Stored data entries
══════════

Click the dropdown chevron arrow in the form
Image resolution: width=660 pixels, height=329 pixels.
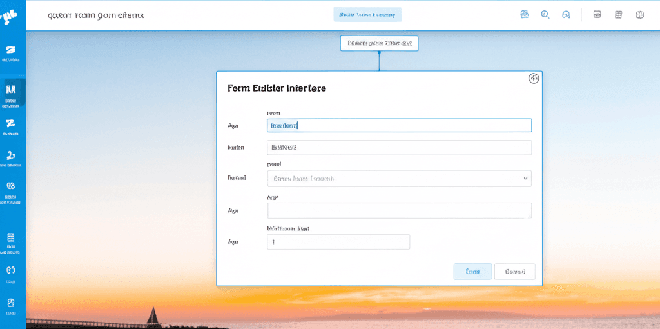coord(525,179)
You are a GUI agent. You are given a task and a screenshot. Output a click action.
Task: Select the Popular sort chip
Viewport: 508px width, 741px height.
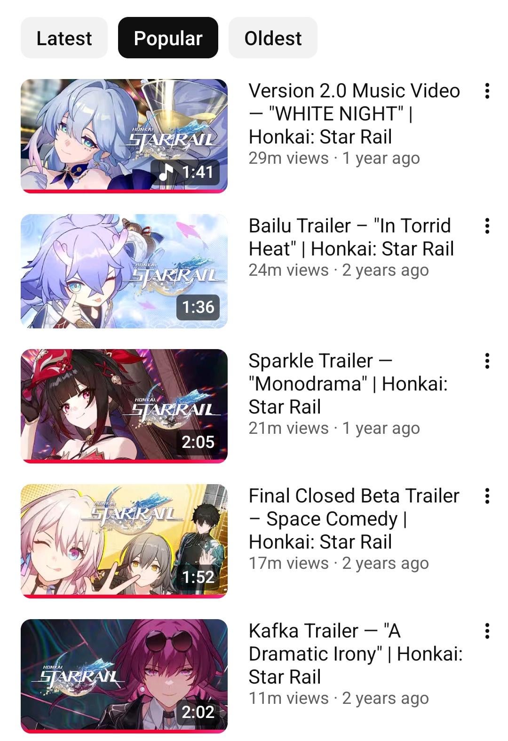[x=168, y=38]
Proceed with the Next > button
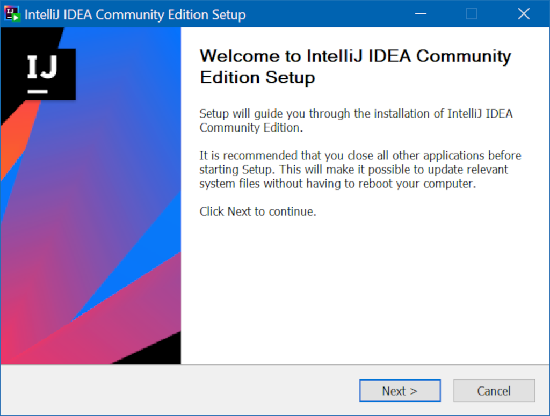The height and width of the screenshot is (416, 550). [x=400, y=390]
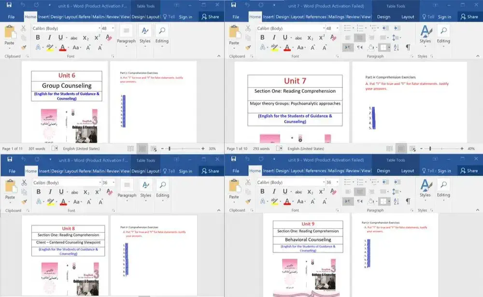Image resolution: width=483 pixels, height=297 pixels.
Task: Click Clear All Formatting in unit 6
Action: pos(109,38)
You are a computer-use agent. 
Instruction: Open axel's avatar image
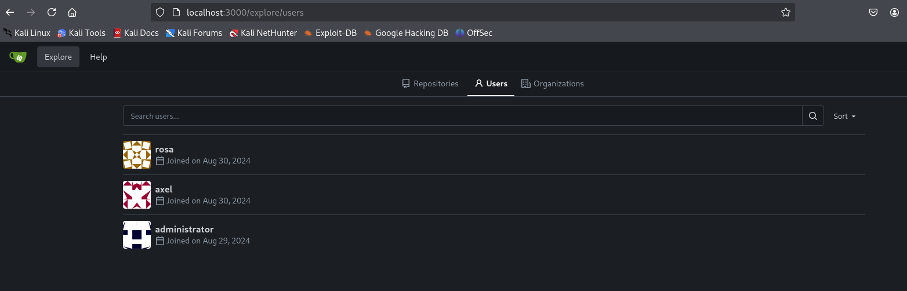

══════════

* [WRITTEN TASK] Repeat the text of all the entries above word for word, leaving out the pictures.

* [EXERCISE SOLUTION]
Click the dropdown chevron arrow in the form
Image resolution: width=660 pixels, height=329 pixels.
coord(525,179)
You are a GUI agent. You are given a task and a screenshot. Output a click action.
Task: Select the Popular sort chip
Viewport: 508px width, 741px height.
[x=168, y=38]
Proceed with the Next > button
The height and width of the screenshot is (416, 550). [x=400, y=390]
Image resolution: width=483 pixels, height=297 pixels.
Task: Click Clear All Formatting in unit 6
Action: pos(109,38)
You are a computer-use agent. 
Instruction: Open axel's avatar image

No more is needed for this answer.